More than 500 people lined the pews in the main auditorium of Anchorage Baptist Temple on Saturday to remember longtime U.S. Congressman Don Young, who died unexpectedly in March at 88 years old.
For an hour and a half, speakers including Alaska’s two U.S. senators, the governor and one of Young’s daughters, told heartfelt and sometimes wacky tales from the Republican congressman’s life. They recounted how he fought for Alaska for decades. They acknowledged his sometimes off-color comments, but said he was relatable.
“He’s a teacher. He’s a trapper. He’s a tugboat captain,” said U.S. Sen. Lisa Murkowski. “He’s just kind of a regular Alaskan guy, who somehow or other decades ago — 49 years ago — found his way to Washington, D.C.”
Young died on March 18 after losing consciousness on an Alaska Airlines flight to Seattle. Saturday’s event follows a memorial last week in Virginia, where he lived for much of his time as a congressman, and another at the U.S. Capitol in Washington, D.C.
In Anchorage, Murkowski spoke of the respect Young commanded, even from political opponents who saw his passion for Alaska. She said Democratic House Speaker Nancy Pelosi’s decision to have him lie in state made him only the second congressman to have the honor. Murkowski also said that President Joe Biden visited Young’s wife Anne and daughters Joni and Dawn after the public service in Washington.

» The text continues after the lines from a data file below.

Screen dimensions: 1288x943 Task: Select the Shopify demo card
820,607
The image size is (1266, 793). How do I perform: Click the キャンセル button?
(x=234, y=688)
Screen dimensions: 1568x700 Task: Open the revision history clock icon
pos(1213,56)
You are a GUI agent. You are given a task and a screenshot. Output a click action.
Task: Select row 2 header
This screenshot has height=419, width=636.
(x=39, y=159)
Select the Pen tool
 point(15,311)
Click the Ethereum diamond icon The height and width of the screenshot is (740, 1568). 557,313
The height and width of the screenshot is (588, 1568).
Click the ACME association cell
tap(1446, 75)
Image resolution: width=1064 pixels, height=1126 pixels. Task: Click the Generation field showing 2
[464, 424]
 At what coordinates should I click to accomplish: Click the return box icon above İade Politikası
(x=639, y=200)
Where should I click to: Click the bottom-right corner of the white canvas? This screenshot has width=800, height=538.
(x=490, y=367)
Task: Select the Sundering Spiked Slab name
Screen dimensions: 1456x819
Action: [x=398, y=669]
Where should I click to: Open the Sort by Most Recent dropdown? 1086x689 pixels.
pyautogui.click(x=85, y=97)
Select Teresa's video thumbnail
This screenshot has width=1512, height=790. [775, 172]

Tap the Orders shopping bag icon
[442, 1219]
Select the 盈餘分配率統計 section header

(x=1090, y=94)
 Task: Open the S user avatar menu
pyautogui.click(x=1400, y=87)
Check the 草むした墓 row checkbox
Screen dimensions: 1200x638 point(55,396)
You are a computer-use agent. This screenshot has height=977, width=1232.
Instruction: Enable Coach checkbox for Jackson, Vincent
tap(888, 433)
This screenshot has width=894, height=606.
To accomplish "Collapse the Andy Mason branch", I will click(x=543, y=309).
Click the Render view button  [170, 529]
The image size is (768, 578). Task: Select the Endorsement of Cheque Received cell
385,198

“There wasn’t a lot of flash,” she said. “There’s a lot of time with Anne, and Joni and Dawn, talking to them.”
Murkowski spoke to a crowd of hundreds. Many wore well-pressed suits, but others wore leather motorcycle vests or ornate kuspuks.
They listened and laughed along as speakers shared stories about Young, including how he called former President Donald Trump “the other Don” to his face. Or how he famously pulled a knife on the former Speaker of the House John Boehner.
U.S. Sen. Dan Sullivan told about the time Pelosi spotted a bolo tie Young was wearing. It had carvings of a walrus, a salmon and a seal on it. Pelosi teased him that the animals showed he was turning into an environmentalist.
“‘No, Nancy,’ he replied, pointing to the animals. ‘This is lunch,’” Sullivan said to laughter.
When it was Gov. Mike Dunleavy’s turn at the podium he talked about a call he got from Young. He said it came as he, as governor, was facing a historic wildfire season as well as political blowback from an attempt to slash the state budget. Dunleavy said Young, calling from an unknown number, thanked him.
“I said, ‘What for Congressman?’” recounted Dunleavy. He said Young responded: “Because you knocked me off the front page of that newspaper in Anchorage.”
Dunleavy also recalled the last phone call he ever got from Young. He said he has a recording of the call, in which Young suggested they charter a military plane to fly Ukrainian refugees to Alaska, where they could work in the fishing industry.
“I got that recording. I got a few other recordings too, but I’m gonna hang on to them,” said Dunleavy.
Several of Young’s family members also attended. His youngest daughter Dawn was the only one who spoke. She said her dad was often gruff on the outside, but was a caring father.
As an 11-year-old living in Virginia, she said, she threw a fit in front of her mom while her dad was in Alaska. When her mom asked her what was wrong, she said she wanted her dad. The next day, she was called into the principal’s office to find Don Young waiting for her.
“I said, ‘Daddy, what are you doing here? You’re supposed to be in Alaska,’” she said. “And he said, ’Your mother called me and she said you needed me.’ He got on a plane and he flew all night because I said I wanted my daddy.”
Anchorage Mayor Dave Bronson also spoke at the memorial service, as did three leaders of the Anchorage Baptist Temple, including the founder Jerry Prevo, current head pastor Ron Hoffman and Glenn Clary, a pastor and the former chairman of the Alaska Republican Party. Prevo gave a 15-minute sermon at the end of the service.
“You say, ‘Well, Don wasn’t perfect,'” he said. “Well, I’m glad you don’t have to be perfect to go to heaven.”
The event came the day after the filing deadline for the special election that will be held to fill the rest of Young’s term.
Many of the candidates hoping to serve in Alaska’s sole congressional seat attended the event, including Sen. Josh Revak, R-Anchorage, who co-chaired Young’s reelection effort and wore a lapel button that said, “I’m a Young man.” Former assistant secretary of Indian Affairs at the Interior Department Tara Sweeney also attended. And former Alaska Gov. Sarah Palin was there. She later told reporters that Young’s legacy had inspired her to run.